* [Exercise objective]:
Print the part of the data that opens with the line containing "CCG15-48-15D (291, 1432)" and closes with the line containing "3W (425, 337)", both lines included. Reproduce each line without any change.

* [Dataset excerpts]:
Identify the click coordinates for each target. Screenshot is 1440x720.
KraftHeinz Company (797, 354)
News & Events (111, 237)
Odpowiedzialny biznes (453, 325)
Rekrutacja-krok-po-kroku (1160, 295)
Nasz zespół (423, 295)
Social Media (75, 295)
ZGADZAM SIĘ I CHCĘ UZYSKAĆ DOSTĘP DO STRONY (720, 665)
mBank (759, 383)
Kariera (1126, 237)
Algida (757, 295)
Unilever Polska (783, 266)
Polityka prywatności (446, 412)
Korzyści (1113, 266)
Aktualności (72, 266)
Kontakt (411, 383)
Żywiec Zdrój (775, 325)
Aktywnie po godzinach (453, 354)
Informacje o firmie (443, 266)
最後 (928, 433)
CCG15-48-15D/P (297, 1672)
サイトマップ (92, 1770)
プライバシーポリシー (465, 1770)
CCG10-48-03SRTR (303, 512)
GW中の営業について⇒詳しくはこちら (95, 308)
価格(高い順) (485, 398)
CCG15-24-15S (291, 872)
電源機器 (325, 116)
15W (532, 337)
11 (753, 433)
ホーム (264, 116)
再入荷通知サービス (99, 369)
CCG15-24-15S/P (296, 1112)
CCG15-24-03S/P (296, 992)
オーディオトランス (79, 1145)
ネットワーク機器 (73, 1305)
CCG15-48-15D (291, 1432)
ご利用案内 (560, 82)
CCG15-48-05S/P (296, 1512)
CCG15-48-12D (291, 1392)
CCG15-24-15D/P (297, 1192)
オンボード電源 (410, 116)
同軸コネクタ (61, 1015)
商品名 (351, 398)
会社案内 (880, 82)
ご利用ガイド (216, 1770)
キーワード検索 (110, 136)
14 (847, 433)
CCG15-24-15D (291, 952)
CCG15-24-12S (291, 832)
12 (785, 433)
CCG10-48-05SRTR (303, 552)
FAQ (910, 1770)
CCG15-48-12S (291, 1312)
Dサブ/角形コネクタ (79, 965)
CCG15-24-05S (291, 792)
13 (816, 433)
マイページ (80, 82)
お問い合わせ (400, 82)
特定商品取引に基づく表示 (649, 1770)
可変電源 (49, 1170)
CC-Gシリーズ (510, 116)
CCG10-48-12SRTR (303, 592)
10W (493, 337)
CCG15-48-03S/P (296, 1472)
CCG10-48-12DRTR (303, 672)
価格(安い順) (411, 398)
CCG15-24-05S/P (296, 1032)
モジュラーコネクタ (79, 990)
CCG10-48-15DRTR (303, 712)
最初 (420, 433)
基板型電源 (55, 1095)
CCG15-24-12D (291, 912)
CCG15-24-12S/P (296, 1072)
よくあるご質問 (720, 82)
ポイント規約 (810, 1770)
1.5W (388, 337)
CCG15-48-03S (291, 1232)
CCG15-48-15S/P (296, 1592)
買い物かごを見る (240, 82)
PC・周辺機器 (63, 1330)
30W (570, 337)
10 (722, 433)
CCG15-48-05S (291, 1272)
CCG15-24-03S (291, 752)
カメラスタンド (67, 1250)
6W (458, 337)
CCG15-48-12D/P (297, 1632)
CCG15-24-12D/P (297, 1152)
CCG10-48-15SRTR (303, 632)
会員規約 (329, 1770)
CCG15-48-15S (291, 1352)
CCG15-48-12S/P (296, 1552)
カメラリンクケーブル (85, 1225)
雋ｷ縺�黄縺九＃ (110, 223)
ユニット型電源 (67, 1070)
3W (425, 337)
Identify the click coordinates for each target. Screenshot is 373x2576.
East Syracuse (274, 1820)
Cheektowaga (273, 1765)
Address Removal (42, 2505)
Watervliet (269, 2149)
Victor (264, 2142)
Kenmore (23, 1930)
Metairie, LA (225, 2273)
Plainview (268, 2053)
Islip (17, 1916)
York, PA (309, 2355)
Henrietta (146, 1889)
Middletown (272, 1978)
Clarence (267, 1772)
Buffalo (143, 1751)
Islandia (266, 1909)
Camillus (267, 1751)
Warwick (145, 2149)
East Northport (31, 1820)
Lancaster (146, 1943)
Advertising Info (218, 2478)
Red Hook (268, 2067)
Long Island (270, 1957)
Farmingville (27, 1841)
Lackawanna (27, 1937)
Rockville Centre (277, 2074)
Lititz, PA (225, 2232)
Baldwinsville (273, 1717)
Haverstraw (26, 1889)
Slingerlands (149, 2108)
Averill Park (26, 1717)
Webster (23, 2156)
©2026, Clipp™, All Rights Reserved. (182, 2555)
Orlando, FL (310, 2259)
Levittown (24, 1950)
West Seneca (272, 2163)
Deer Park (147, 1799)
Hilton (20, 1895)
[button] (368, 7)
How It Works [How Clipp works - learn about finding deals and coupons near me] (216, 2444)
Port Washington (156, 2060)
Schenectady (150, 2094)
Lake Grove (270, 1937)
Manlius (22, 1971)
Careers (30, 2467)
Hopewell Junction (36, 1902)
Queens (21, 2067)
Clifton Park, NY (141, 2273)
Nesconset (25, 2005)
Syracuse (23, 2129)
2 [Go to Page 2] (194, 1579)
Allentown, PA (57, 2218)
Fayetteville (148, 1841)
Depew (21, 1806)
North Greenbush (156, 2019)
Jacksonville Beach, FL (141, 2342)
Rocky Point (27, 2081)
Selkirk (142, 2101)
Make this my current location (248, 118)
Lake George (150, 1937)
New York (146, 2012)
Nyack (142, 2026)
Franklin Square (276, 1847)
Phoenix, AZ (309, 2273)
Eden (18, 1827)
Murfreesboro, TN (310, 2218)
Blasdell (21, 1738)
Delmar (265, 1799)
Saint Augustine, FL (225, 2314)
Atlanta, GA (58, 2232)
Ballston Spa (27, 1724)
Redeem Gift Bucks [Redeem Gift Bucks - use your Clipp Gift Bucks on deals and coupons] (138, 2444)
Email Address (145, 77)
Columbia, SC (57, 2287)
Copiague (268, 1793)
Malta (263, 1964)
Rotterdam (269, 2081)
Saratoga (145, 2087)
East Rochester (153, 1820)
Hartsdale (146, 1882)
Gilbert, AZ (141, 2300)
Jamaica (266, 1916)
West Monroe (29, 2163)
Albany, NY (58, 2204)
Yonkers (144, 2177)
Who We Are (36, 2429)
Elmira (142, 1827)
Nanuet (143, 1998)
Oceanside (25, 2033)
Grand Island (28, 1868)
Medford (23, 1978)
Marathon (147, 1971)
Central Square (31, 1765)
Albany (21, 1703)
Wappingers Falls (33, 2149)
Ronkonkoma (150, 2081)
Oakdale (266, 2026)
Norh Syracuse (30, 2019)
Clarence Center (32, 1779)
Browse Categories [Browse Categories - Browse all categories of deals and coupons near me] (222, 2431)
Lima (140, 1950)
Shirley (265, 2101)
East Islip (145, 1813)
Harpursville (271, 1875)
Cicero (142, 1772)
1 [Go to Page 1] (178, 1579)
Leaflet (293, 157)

* [Problem solution]:
CCG15-48-15D (291, 1432)
ご利用案内 (560, 82)
CCG15-48-05S/P (296, 1512)
CCG15-48-12D (291, 1392)
CCG15-24-15D/P (297, 1192)
オンボード電源 (410, 116)
同軸コネクタ (61, 1015)
商品名 (351, 398)
会社案内 (880, 82)
ご利用ガイド (216, 1770)
キーワード検索 (110, 136)
14 (847, 433)
CCG15-24-15D (291, 952)
CCG15-24-12S (291, 832)
12 (785, 433)
CCG10-48-05SRTR (303, 552)
FAQ (910, 1770)
CCG15-48-12S (291, 1312)
Dサブ/角形コネクタ (79, 965)
CCG15-24-05S (291, 792)
13 (816, 433)
マイページ (80, 82)
お問い合わせ (400, 82)
特定商品取引に基づく表示 (649, 1770)
可変電源 (49, 1170)
CC-Gシリーズ (510, 116)
CCG10-48-12SRTR (303, 592)
10W (493, 337)
CCG15-48-03S/P (296, 1472)
CCG10-48-12DRTR (303, 672)
価格(安い順) (411, 398)
CCG15-24-05S/P (296, 1032)
モジュラーコネクタ (79, 990)
CCG10-48-15DRTR (303, 712)
最初 (420, 433)
基板型電源 (55, 1095)
CCG15-24-12D (291, 912)
CCG15-24-12S/P (296, 1072)
よくあるご質問 (720, 82)
ポイント規約 (810, 1770)
1.5W (388, 337)
CCG15-48-03S (291, 1232)
CCG15-48-15S/P (296, 1592)
買い物かごを見る (240, 82)
PC・周辺機器 (63, 1330)
30W (570, 337)
10 (722, 433)
CCG15-48-05S (291, 1272)
CCG15-24-03S (291, 752)
カメラスタンド (67, 1250)
6W (458, 337)
CCG15-48-12D/P (297, 1632)
CCG15-24-12D/P (297, 1152)
CCG10-48-15SRTR (303, 632)
会員規約 (329, 1770)
CCG15-48-15S (291, 1352)
CCG15-48-12S/P (296, 1552)
カメラリンクケーブル (85, 1225)
雋ｷ縺�黄縺九＃ (110, 223)
ユニット型電源 (67, 1070)
3W (425, 337)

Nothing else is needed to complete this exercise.